The world is a poorer place today, bereft of a man who had, over the course of the past four decades, forged within it - through a mixture of drive, charisma and undoubted genius – a technoculture that indelibly bears his personal hallmark.
While Steve Jobs’ death was far from unexpected, it was no less shocking for all that: the pancreatic cancer that had gnawed incessantly away has claimed its inevitable price, and yet we are all stunned.
One cannot overestimate the man’s impact on the mobile industry alone; he implemented a strategy which created a market for consumer smartphones; he implemented a strategy which created a market for tablet devices.
Let us delve deeper into the underlying numbers first. In 2007 – the year in which the iPhone arrived there were less than 60 million smartphone shipments in Western Europe and North America combined; most of these devices were based on the Symbian and Blackberry OS, the were overwhelmingly geared towards enterprise users, and with the exception of the iPhone, there was barely a touchscreen in sight. In 2010, smartphone shipment numbers in these two regions exceeded 160 million, most of the purchases were for personal use, and more than half were touchscreen. In large part, thanks to Jobs.

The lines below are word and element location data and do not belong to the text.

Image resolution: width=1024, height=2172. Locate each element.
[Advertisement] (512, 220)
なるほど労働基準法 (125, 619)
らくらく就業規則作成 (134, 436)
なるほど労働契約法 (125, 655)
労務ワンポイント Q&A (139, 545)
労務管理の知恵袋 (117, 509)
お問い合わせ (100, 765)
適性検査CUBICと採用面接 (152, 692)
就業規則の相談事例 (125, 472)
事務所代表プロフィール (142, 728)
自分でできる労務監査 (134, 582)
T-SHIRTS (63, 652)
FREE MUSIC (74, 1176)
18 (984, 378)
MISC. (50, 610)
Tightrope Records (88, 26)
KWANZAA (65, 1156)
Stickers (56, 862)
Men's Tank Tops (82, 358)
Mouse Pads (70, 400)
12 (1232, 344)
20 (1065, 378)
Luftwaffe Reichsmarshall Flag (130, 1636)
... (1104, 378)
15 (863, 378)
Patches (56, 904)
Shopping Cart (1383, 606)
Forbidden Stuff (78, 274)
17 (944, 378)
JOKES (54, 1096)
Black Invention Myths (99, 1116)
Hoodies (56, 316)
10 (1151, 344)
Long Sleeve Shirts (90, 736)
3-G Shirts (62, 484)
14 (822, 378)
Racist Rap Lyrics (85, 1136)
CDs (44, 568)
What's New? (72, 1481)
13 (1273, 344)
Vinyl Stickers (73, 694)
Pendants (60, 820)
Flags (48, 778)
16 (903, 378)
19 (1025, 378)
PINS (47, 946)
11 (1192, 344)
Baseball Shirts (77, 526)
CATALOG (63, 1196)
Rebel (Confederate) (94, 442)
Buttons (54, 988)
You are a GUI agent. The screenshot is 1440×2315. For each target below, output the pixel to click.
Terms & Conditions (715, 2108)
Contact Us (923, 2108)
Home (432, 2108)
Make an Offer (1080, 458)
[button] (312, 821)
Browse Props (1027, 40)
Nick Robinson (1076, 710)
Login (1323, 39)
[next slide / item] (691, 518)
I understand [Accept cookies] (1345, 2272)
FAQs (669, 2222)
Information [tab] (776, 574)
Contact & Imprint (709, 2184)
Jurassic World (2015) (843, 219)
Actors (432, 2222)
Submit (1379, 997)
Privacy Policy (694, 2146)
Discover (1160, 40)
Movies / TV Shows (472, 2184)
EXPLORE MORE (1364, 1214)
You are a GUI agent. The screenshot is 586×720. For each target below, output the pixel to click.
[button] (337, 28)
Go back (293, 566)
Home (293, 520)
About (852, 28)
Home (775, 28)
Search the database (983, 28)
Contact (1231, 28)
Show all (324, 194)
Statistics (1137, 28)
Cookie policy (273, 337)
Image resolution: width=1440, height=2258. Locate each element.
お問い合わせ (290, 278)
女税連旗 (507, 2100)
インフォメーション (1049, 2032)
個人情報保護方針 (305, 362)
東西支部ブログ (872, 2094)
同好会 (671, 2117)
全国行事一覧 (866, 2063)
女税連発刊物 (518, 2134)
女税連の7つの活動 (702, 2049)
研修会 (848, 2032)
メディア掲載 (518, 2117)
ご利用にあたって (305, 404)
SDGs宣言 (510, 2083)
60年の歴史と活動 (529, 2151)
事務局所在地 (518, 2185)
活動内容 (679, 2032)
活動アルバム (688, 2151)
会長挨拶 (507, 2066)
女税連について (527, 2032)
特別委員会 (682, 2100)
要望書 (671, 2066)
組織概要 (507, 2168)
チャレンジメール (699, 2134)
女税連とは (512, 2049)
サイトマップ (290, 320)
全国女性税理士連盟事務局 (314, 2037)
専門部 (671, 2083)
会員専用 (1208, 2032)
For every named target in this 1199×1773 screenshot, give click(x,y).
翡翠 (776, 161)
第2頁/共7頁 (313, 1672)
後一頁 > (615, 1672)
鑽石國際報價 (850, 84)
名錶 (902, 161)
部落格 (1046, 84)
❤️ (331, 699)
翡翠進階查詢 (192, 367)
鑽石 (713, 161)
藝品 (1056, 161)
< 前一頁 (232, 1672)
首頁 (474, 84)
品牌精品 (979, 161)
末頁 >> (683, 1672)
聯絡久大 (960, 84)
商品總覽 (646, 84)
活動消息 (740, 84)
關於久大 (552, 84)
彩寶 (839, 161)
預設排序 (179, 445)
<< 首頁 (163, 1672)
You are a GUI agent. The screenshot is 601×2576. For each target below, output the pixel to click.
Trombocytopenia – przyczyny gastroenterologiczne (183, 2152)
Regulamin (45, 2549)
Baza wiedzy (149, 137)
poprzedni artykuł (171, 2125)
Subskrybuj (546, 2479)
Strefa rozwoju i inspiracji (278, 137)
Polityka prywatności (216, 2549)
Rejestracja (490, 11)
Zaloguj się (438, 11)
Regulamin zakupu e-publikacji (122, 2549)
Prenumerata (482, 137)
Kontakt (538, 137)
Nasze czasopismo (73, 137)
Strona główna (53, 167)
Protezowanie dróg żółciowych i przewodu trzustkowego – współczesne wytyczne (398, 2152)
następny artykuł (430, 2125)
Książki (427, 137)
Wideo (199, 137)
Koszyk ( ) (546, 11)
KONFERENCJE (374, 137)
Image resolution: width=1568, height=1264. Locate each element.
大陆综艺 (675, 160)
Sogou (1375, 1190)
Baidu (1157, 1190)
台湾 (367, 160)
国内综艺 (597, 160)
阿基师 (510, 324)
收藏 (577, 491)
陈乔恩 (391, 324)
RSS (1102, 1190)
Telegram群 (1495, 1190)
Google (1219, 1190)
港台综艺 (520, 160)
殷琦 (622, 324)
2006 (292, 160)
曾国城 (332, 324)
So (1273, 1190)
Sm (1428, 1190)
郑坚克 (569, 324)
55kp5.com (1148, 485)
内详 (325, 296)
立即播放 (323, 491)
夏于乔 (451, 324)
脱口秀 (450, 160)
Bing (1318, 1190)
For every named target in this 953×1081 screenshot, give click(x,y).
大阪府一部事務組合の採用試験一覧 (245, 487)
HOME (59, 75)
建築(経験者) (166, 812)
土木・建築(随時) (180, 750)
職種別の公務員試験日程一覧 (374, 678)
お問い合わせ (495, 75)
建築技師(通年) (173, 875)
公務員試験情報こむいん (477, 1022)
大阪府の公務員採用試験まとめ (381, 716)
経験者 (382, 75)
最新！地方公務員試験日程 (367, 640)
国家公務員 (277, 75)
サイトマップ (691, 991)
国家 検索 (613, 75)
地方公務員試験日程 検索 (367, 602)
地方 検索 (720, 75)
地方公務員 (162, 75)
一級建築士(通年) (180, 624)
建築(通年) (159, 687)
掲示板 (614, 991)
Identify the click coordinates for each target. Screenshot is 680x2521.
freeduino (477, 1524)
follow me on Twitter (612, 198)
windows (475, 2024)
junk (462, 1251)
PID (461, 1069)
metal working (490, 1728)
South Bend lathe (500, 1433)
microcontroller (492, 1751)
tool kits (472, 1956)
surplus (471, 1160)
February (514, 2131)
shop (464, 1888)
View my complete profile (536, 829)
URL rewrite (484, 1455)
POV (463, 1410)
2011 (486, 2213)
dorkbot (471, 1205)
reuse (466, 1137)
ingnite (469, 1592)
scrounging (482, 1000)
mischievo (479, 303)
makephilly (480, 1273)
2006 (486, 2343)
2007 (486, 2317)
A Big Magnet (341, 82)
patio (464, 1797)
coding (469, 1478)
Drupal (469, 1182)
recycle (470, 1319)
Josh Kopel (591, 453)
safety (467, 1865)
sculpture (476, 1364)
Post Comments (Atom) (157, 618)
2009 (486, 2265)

Let us look next at the tablet market. Two thousand and nine: there wasn’t one, not to speak of. Two thousand and ten, and more than 17 million tablets were shipped – most of them iPads – and a whole supporting industry had sprung up. Jobs, again.
Sure, Apple does not have it all its own way: there are more Android handsets shipped these days than iPhones, but Jobs prepared the ground for Android; helped to persuade people that they wanted – that they needed – to browse on the move, to play Angry Birds at each and every opportunity.
The premise of the film “Inception” is that it is possible to seed an idea within a person’s dream; to persuade them that the genus of a particular course of action stems from their own unconscious desires. Jobs was the mobile industry’s answer to Cobb, the film’s central character, the man who planted the seeds.
Thus, having been perfectly satisfied with calling and texting, the world woke up one morning realising that it had always wanted a touchscreen handset with a great mobile browsing experience, and it went and bought one. That was part of Jobs’ genius, but only part: he recognised that for smartphones truly to fulfil their potential, consumers needed to be freed from their fears of bill shock, and for that they needed limitless data. Hence the ingenious strategy of feeding carrier desire to offer the iPhone through exclusive contracts: the carriers, perceiving the public demand for the Apple brand – but not its implications for their own future – fell over themselves in their desperation for that exclusive deal, and in the process ceded those unprecedented, unlimited data offers. As far as Apple was concerned, this created a virtuous circle: consumers lapped up the iPhones (and lapped up data too), and the remaining operators looked on in envy, desperate for the moment when the exclusivity period would end and they, too, could offer iPhones.
This, of course, is but part of the tale; arguably the most critical development came twelve months down the line, with the iPhone 3G and the App Store. Now, not only could one enjoy – and I mean enjoy – surfing the Internet on your phone, but you could buy apps you never knew you wanted or needed. Until, that is, the dream-seeder had been to work.
The man was a genius, and should be remembered as such.